▶ _YOUR GOAL_
The part to set down runs from the first line of the data below through the line with "Task: Click mail.a-deploy.com", inclusive; write it exactly and leave out the pictures.

▶ _STORED DATA_
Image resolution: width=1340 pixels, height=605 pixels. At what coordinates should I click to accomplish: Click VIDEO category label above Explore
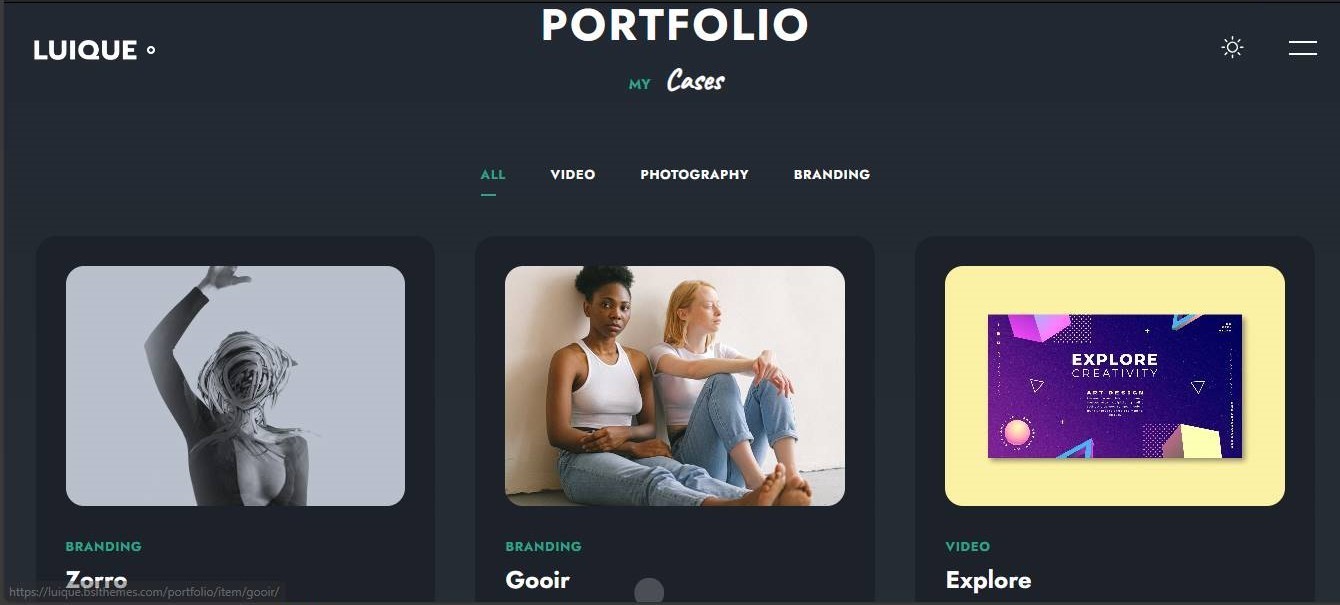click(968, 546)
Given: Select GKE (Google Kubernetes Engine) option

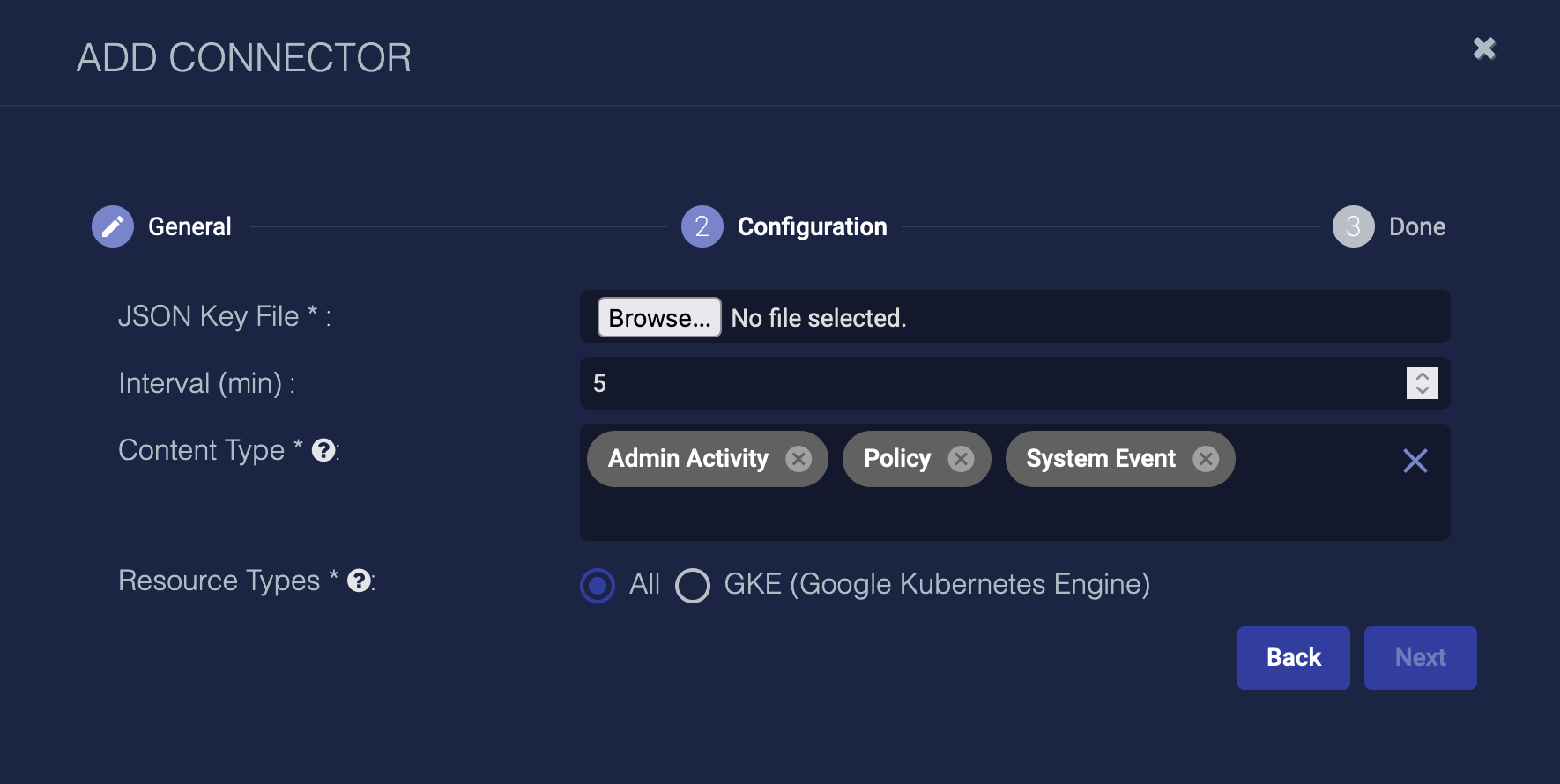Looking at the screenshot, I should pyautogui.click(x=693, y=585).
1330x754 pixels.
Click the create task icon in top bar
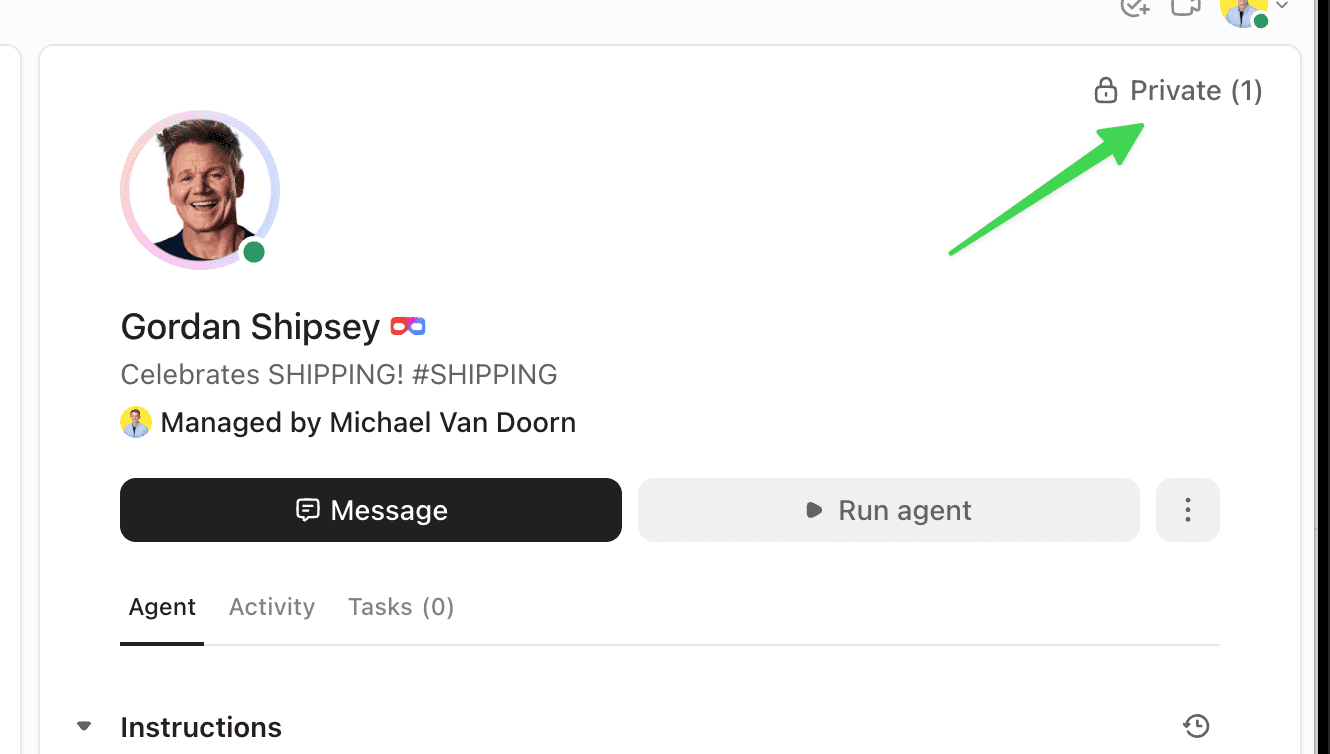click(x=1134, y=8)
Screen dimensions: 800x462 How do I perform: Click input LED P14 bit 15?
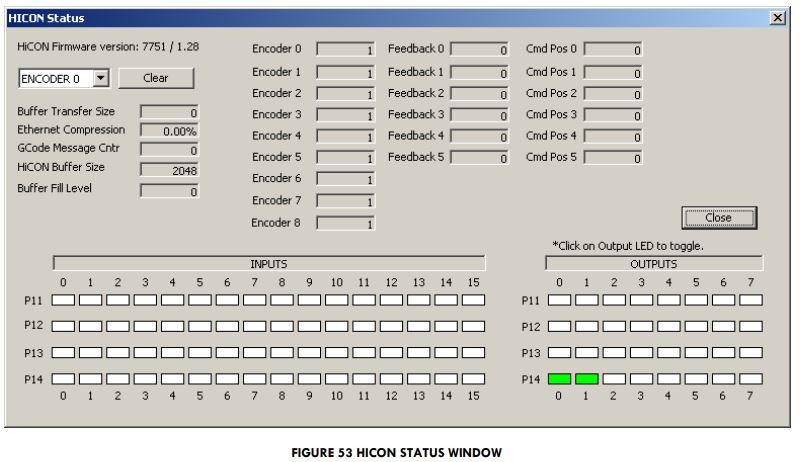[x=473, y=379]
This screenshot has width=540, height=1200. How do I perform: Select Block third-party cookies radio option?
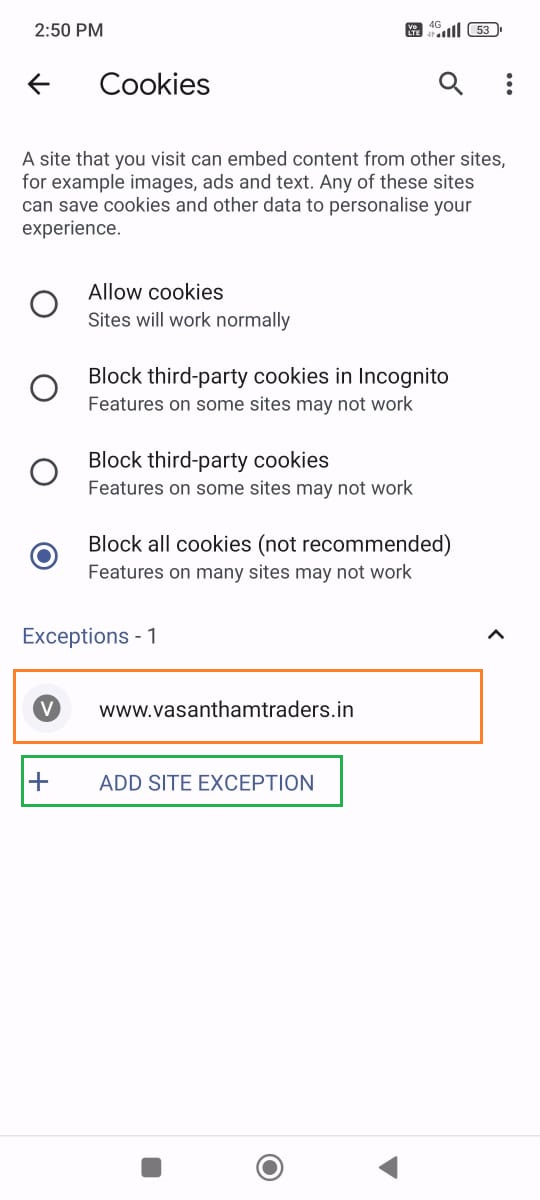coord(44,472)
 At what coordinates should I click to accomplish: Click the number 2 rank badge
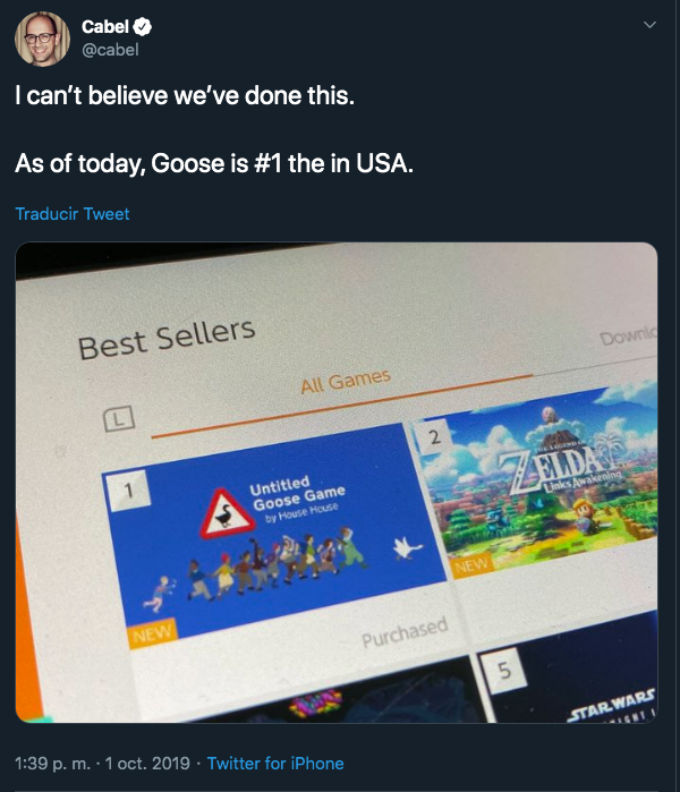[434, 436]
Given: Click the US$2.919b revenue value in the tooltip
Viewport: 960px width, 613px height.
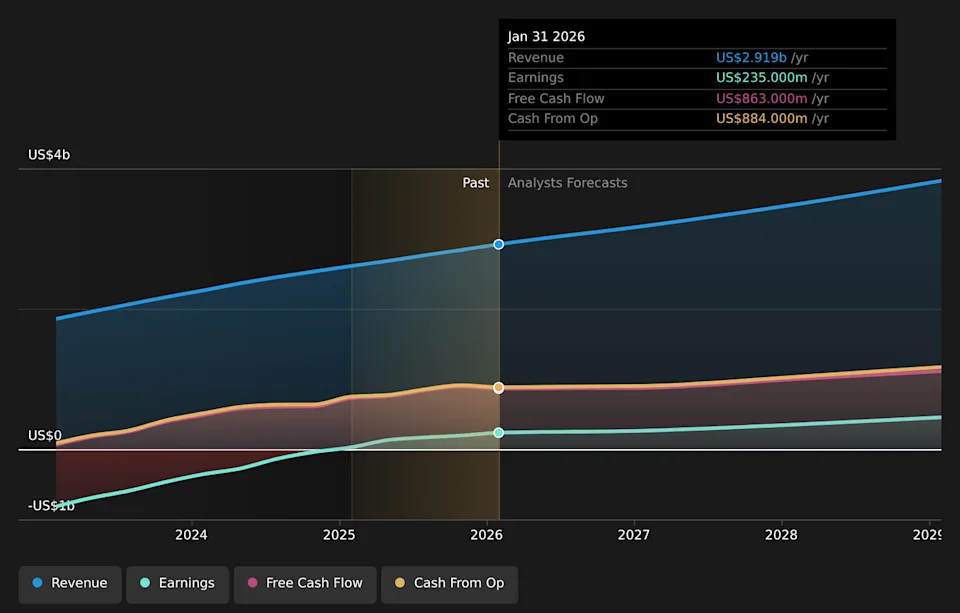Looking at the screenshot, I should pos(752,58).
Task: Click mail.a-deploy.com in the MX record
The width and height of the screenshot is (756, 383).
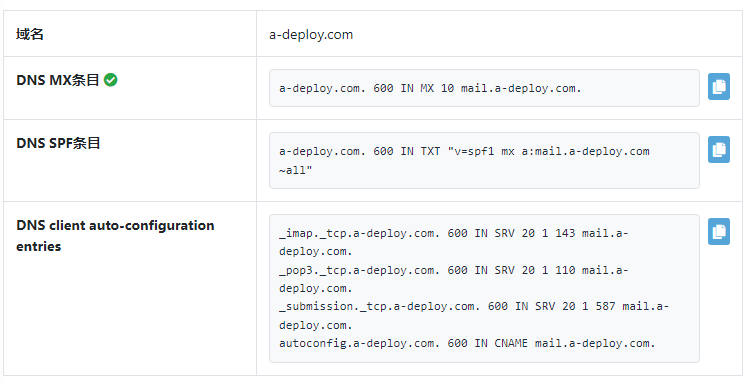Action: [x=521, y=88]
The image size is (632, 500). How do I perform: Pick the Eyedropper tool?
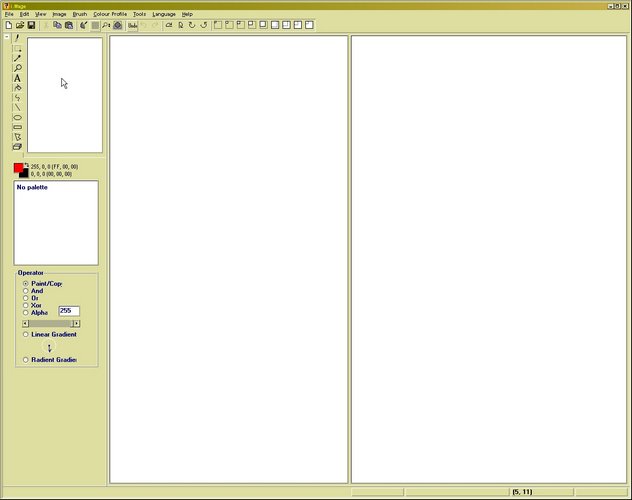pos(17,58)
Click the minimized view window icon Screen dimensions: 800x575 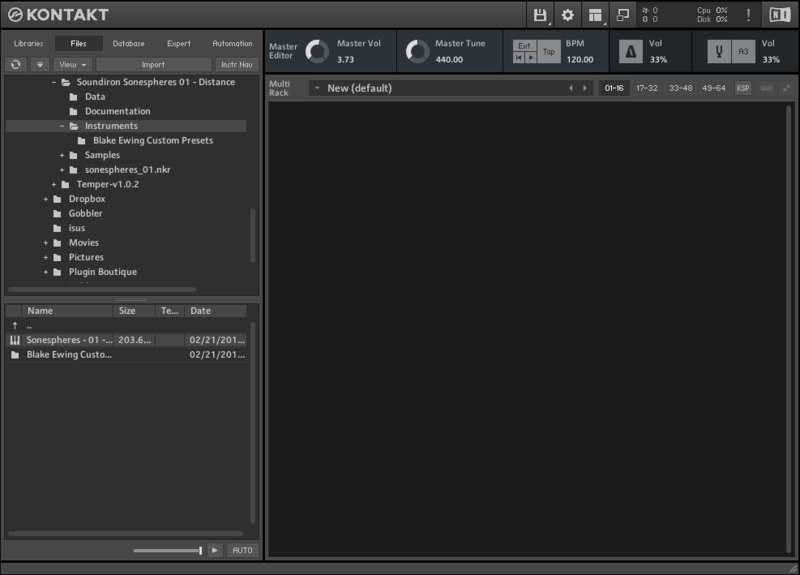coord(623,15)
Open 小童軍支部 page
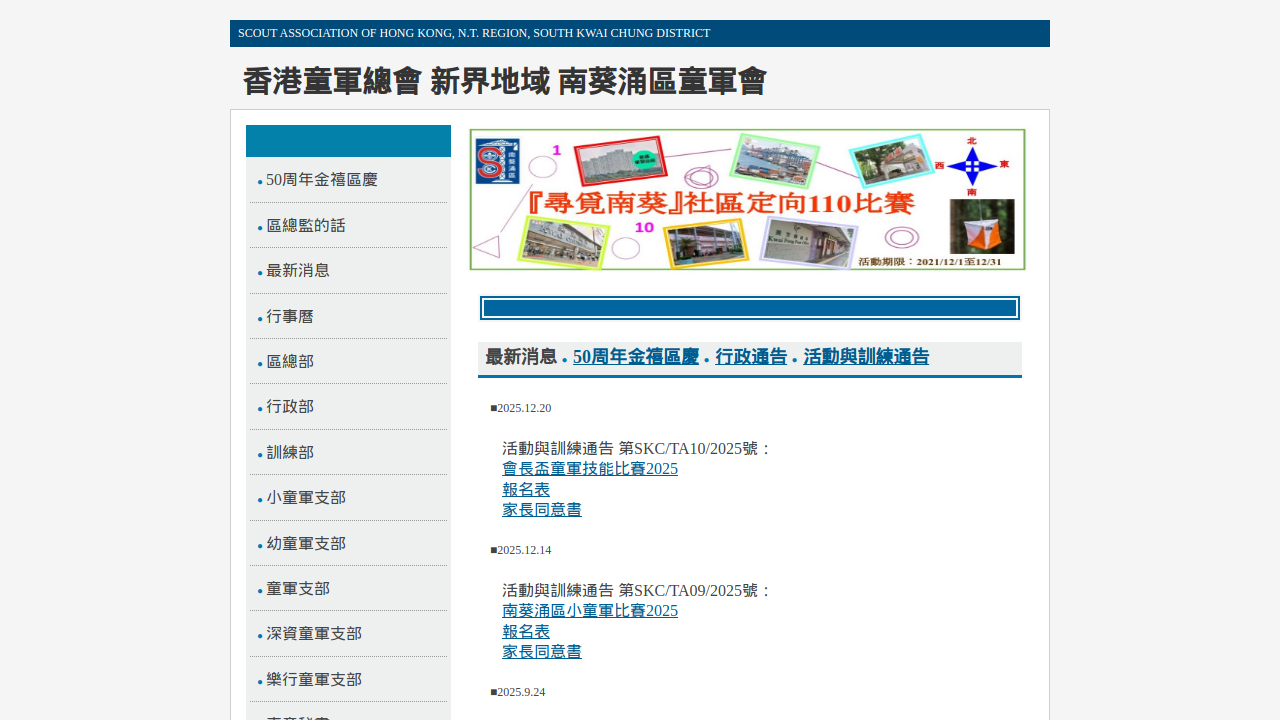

▶ _EXERCISE RESPONSE_
Image resolution: width=1340 pixels, height=605 pixels. At what coordinates should I click to accomplish: Click VIDEO category label above Explore
click(968, 546)
Given: Select GKE (Google Kubernetes Engine) option

Looking at the screenshot, I should pyautogui.click(x=693, y=585).
1330x754 pixels.
Click the create task icon in top bar
click(x=1134, y=8)
Screen dimensions: 800x462 How do I perform: Click input LED P14 bit 15?
[x=473, y=379]
This screenshot has width=540, height=1200. How do I perform: Select Block third-party cookies radio option?
coord(44,472)
 At what coordinates should I click to accomplish: Click the number 2 rank badge
[434, 436]
Given: Click the US$2.919b revenue value in the tooltip
Viewport: 960px width, 613px height.
Looking at the screenshot, I should pos(752,58).
Task: Click mail.a-deploy.com in the MX record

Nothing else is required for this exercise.